▶ [YOUR ASSIGNMENT]:
Skip the images and repeat every entry word for word.

═══ GIVEN INFORMATION

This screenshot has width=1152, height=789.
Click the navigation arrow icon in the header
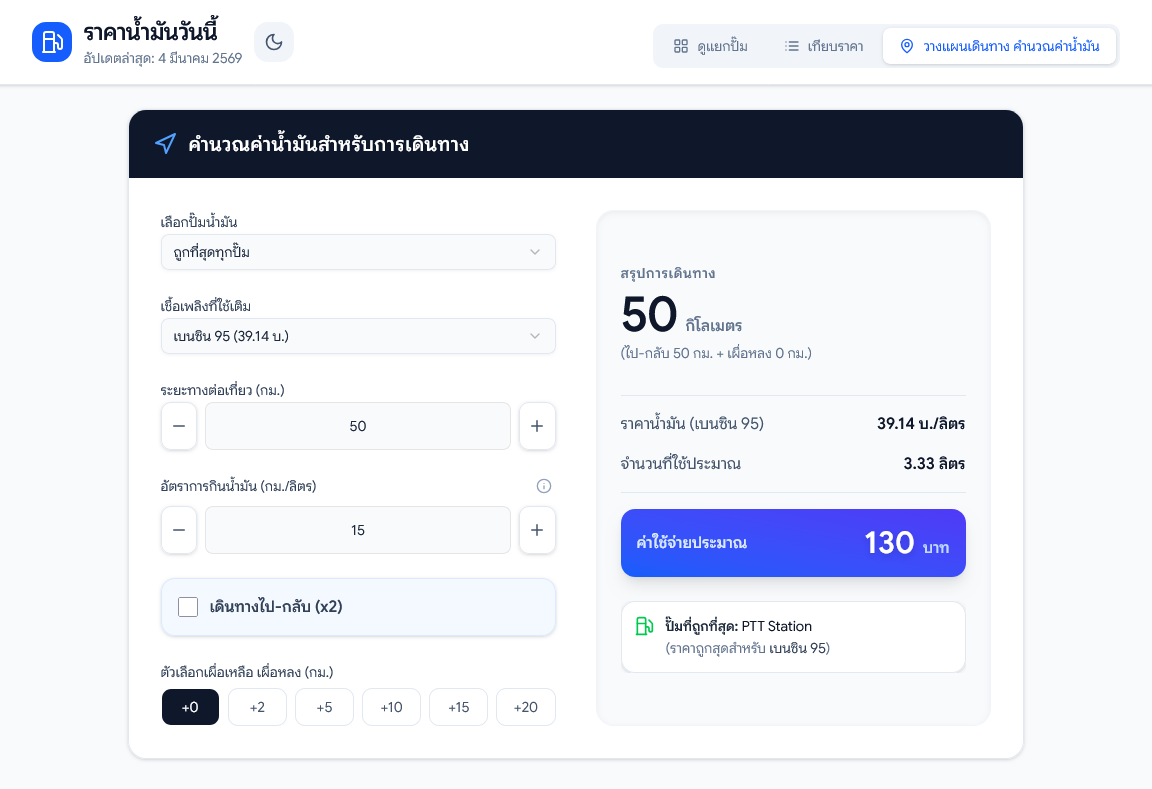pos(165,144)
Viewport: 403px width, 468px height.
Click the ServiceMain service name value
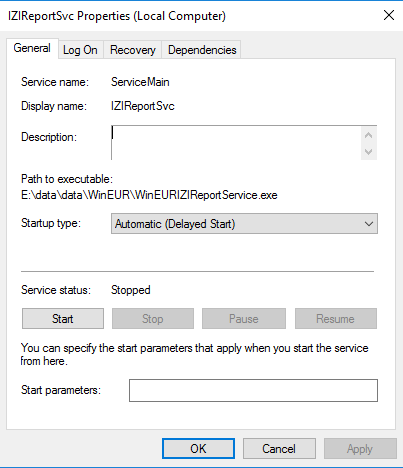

══════

▶ [SOLVED PROBLEM]:
This screenshot has width=1152, height=789.
Click the navigation arrow icon in the header
pos(165,144)
Viewport: 403px width, 468px height.
Click the ServiceMain service name value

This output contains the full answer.